Михаил Соколов: Я не уверен, что это работает. Раз речь зашла в этом сюжете об авиаконструкторах, я посмотрел историю, как погиб конструктор Петляков, который полетел на неготовом самолете в Москву, потому что на завод приехал товарищ Туполев, оба они зэки, только одного только что помиловали, а другого нет. Один приезжает на завод, говорит: «Убирайся с моего завода». А другой пытается защититься. Он прыгает в этот самолет, самолет взрывается. Вот это система шарашки.

Дмитрий Быков: Но на коротких расстояниях это очень эффективно.

Михаил Соколов: Не уверен, что даже на коротких расстояниях.

Дмитрий Быков: Берия выковал ядерный щит родины и выковал его в Сарове.

Михаил Соколов: Выковали его, я бы сказал, физики и шпионы вместе. Берия подносил страх туда.

Дмитрий Быков: Но шпионов тоже курировал Берия. Я, кстати говоря, думаю, что Берия был самый одаренный человек во всей сталинской команде и самый циничный, самый прожженный. Мерзавец, но не лишенный некоторых способностей.

Михаил Соколов: Будет роман о Берии?

Дмитрий Быков: Берия у меня действует в романе под именем Меф. Мне, кстати, Аксенов говорил, что Берия был злодей, не лишенный таланта и обаяния. Он говорил, что если бы его в 1953 году не убрали, перестройка могла бы быть уже в 1954-м.

Михаил Соколов: А сейчас есть злодей, не лишенный таланта и обаяния, в нынешней системе?

Дмитрий Быков: Я не знаю, насколько ты веришь в поиски таких фигур аналоговых, поиски фигур, повторяющихся в русской истории, но совершенно очевидно для меня, что Берия – это Годунов, самый умный, самый оклеветанный из них, который взял власть после Грозного, но держал ее недолго. Потом его оклеветали очень разнообразно, якобы Годунов был детоубийцей, что Скрынников опроверг, якобы Берия был массовым растлителем, что тоже опровергается.

Михаил Соколов: Дело не открыто, а там 150 показаний.

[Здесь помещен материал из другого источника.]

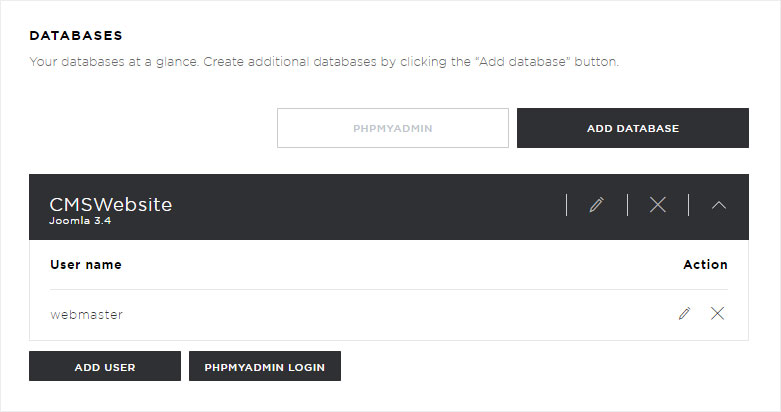The height and width of the screenshot is (412, 781).
Task: Delete the CMSWebsite database using X icon
Action: click(x=657, y=205)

Дмитрий Быков: Дело не открыто. Если его открыть, было бы интересно. Это я к тому, что самый талантливый опричник после смены власти обречен. Нам надо посмотреть, кто лучший организатор сегодня, который, безусловно, попытается перехватить власть, который, безусловно, будет по-годуновски и по-бериевски делать серьезные послабления. Ты знаешь, что Берия чуть не отпустил ГДР. И дальше будем смотреть, что из этого получится. Скорее всего, новый Жуков его арестует.

Михаил Соколов: Кстати говоря, сегодня читал очень интересный текст Константина Эггерта, нашего коллеги известного, который говорит о том, что этот небольшой комментарий Пескова про Мьянму – это предупреждение каким-то военным, которые могут германско-мьянмский пример для себя взять в душу, что-нибудь сотворить такое.

Дмитрий Быков: Есть такая версия, она очень убедительная. Если брать параллели исторические, то Шойгу, конечно, на Жукова вряд ли потянет.

Михаил Соколов: Есть же другие, молодые и энергичные.

Дмитрий Быков: Возможно, там такие люди есть. Я пока не вижу этого человека. Но на то и ситуация, что мы пока их не видим.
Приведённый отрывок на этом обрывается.